• AIM: List the four particulars in which the court opinion excerpt says the appellant claimed the evidence was insufficient.

• SOURCE EXTRACT:
The court did not need to present the ■question of falsity of the reports to the jury since there were no fact questions for the jury to consider. The court properly instructed the jury that the false parts of the reports were that there never was any suit filed against plaintiff by the government and there never was any specific or separate lien filed against the bank account. There was no question or issue as to whether these two parts of the reports were false as the parties stipulated to the following: “No complaint was filed in any court, nor was there any lien filed separately or specifically against the plaintiff’s bank account.” Since there was no genuine issue of fact on the truth or falsity of the reports, the court’s instructions with respect to the reports were proper.

Appellant’s main argument is addressed to the point that the “gist or sting” of the reports lay in the true part and the readers of such reports reacted differently; therefore, the court committed error in giving its instruction that the reports were false as a matter of law. Such a contention, however, fails to consider the fact that such considerations actually relate to the matter of whether the reports were defamatory, or if defamatory, were the proximate cause •of plaintiff’s damages. These considerations were specifically left to the jury for their consideration by the court’s instructions. When the paragraph of the charge of which the appellant complains js read as a part of the whole charge, and we further consider the stipulation of the parties with respect to the reports, the instruction as given correctly stated the applicable law.

Appellant, at the close of plaintiff’s case and again at the conclusion of all the evidence, moved for a directed verdict. Subsequent to the jury verdict, appellant moved for judgment n. o. v. (Rule 50 (b)). The asserted ground was the insufficiency of the evidence in four particulars: One, fact of legal damage; two, amount of legal damages; three, existence of malice; and four, occurrence of an excessive publication. Appellant contends that the trial court committed error in overruling its motions because the sufficiency of the evidence to support the verdict on the disputed issues of fact must be measured by the federal standard and not by the contended lesser requirements set forth in Dun & Bradstreet, Inc. v. Robinson, 233 Ark. 168, 345 S.W.2d 34 (hereinafter referred to as the Robinson case).

• MATERIAL:
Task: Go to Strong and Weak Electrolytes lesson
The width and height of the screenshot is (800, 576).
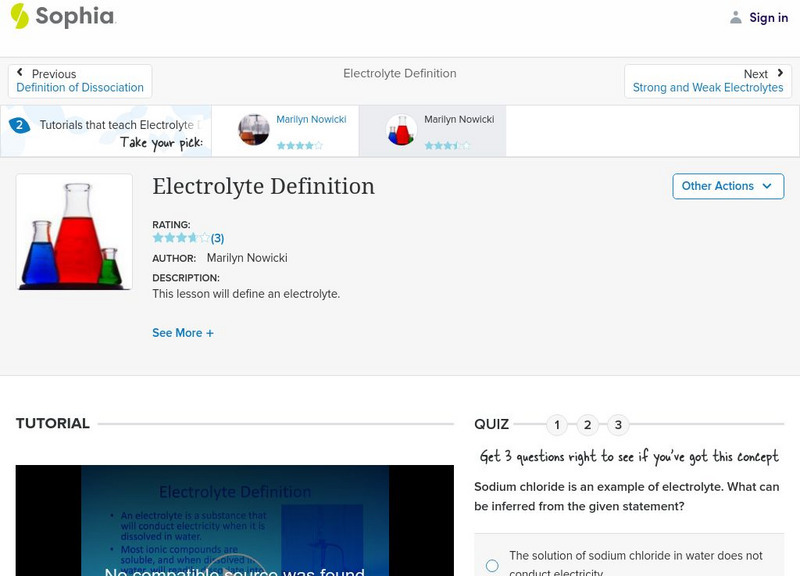Action: pos(707,87)
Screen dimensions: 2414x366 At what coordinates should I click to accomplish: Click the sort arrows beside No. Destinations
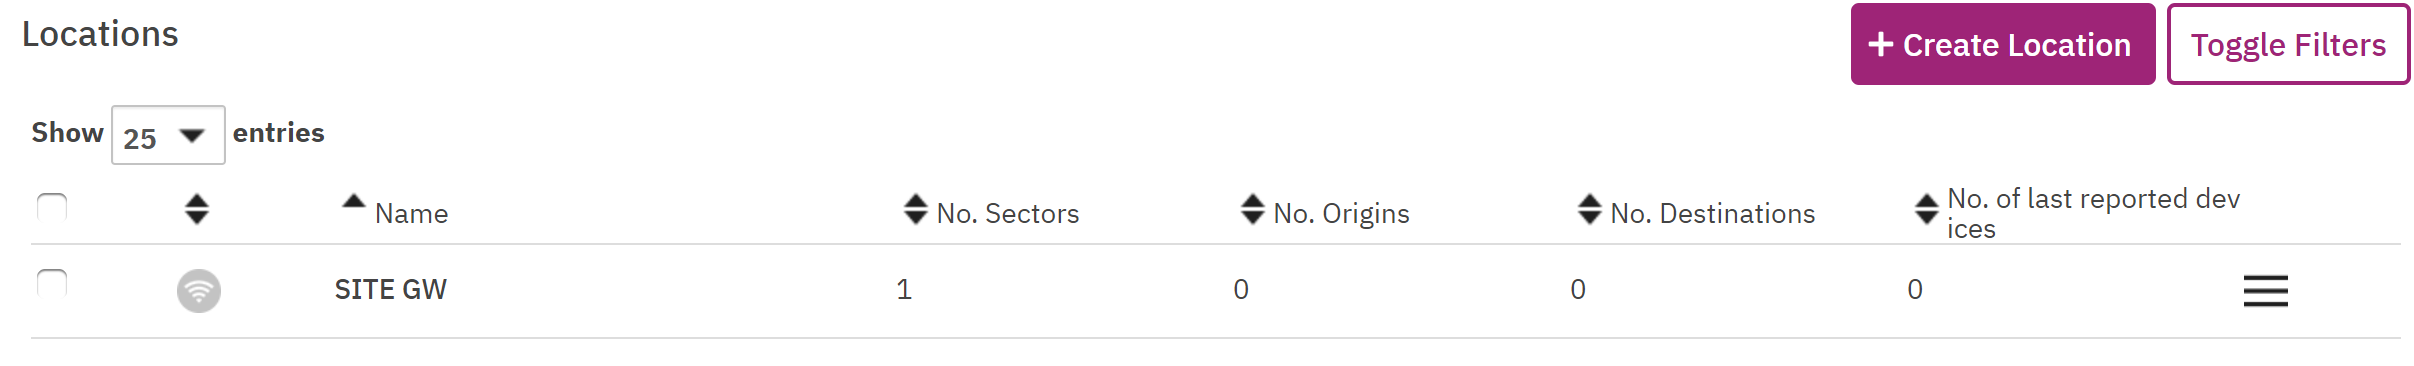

• EXERCISE OUTPUT:
1. Fact of legal damage
2. Amount of legal damages
3. Existence of malice
4. Occurrence of an excessive publication